Qu’ils soient décidés dans l’établissement ou ailleurs, les ajustements sur l'emploi, les rémunérations ou l'organisation du travail, se déroulent bien au niveau des établissements. La difficulté porte alors sur la légitimation d'ajustements réalisés au niveau des établissements par le biais d'indicateurs consolidés. La "nature" de la crise peut s'en trouver altérée lorsque les ajustements ne semblent pas corrélés à la santé économique de l'établissement.

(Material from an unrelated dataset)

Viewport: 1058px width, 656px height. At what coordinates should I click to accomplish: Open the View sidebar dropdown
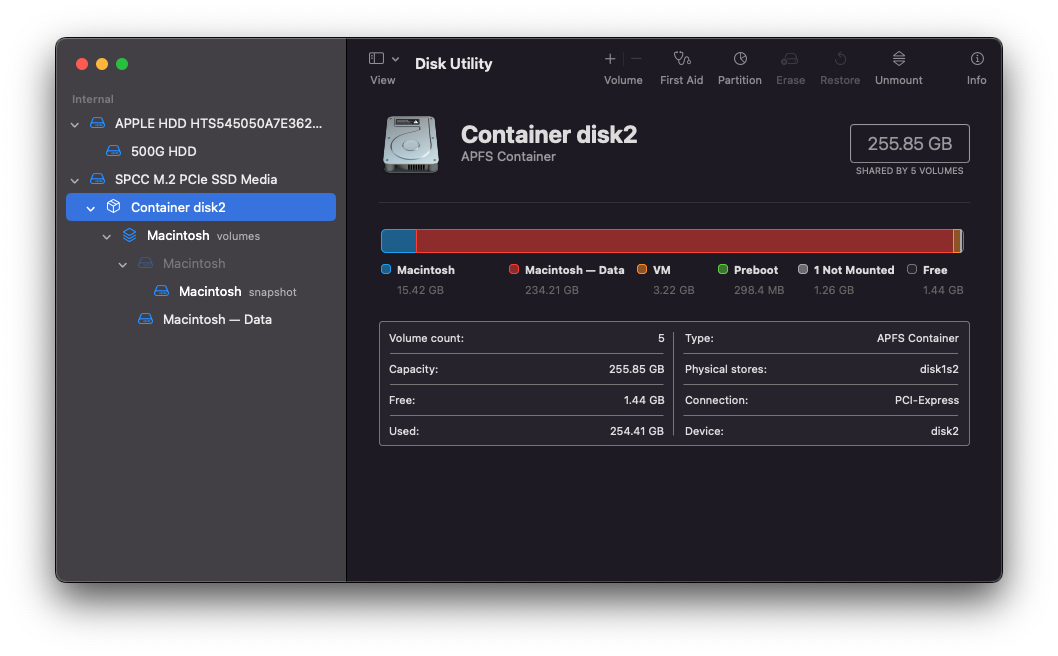pos(384,59)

2.1.3. L'influence des acteurs extérieurs dans les décisions d'ajustements : le poids des groupes et des logiques financières

Les modes de gouvernance dans les établissements appartenant à des groupes, en particulier de dimension mondiale, amènent à considérer un autre type de difficultés pour apprécier l'ampleur et la nature de la crise. C'est ce que nous avons pu constater notamment chez SANSFIL, PNEU, PHARMA, BANQUE. Le chiffre d’affaires et l’activité des différentes entreprises sont consolidés au niveau du groupe au gré de choix stratégiques d’imputation de certaines activités et commandes à telle ou telle filiale. Lorsque les activités sont à l’échelle du globe, la baisse du chiffre d’affaires d’un établissement situé en France peut également relever d’un choix stratégique plutôt que de difficultés économiques : par exemple, le déport volontaire d’activités d’une filiale vers une autre sans que les interlocuteurs au niveau de l'établissement puissent témoigner de difficultés réelles. Les indicateurs de santé économique et financière des groupes sont eux aussi difficiles à interpréter lorsque les groupes procèdent régulièrement à des achats et cessions qui font ‘artificiellement’ fluctuer leur activité (PHARMA, SANSFIL). La vente d’actifs vient ainsi perturber le suivi des bénéfices (BANQUE). Les filiales, en particulier, y jouent un rôle crucial comme amortisseur de la crise. Par le jeu d’achat ou de cession de filiales, BANQUE a pu « sauver la face » (RP_SNB) en affichant des résultats globaux en hausse, masquant ainsi les pertes (ou la baisse des bénéfices) encourues au niveau de la maison- mère par le pôle financier notamment. Ils ne sont, par ailleurs, pas toujours mis à disposition à l'échelle des entreprises et encore moins des établissements.

Ce sont les établissements eux-mêmes qui deviennent les supports des ajustements, sans que les parties prenantes à l'activité des établissements ne soient impliquées dans les décisions stratégiques

de redéploiement des activités du groupe. Dans ce contexte, la crise devient "produite" ou construite par le groupe au niveau de tel ou tel de ses établissements.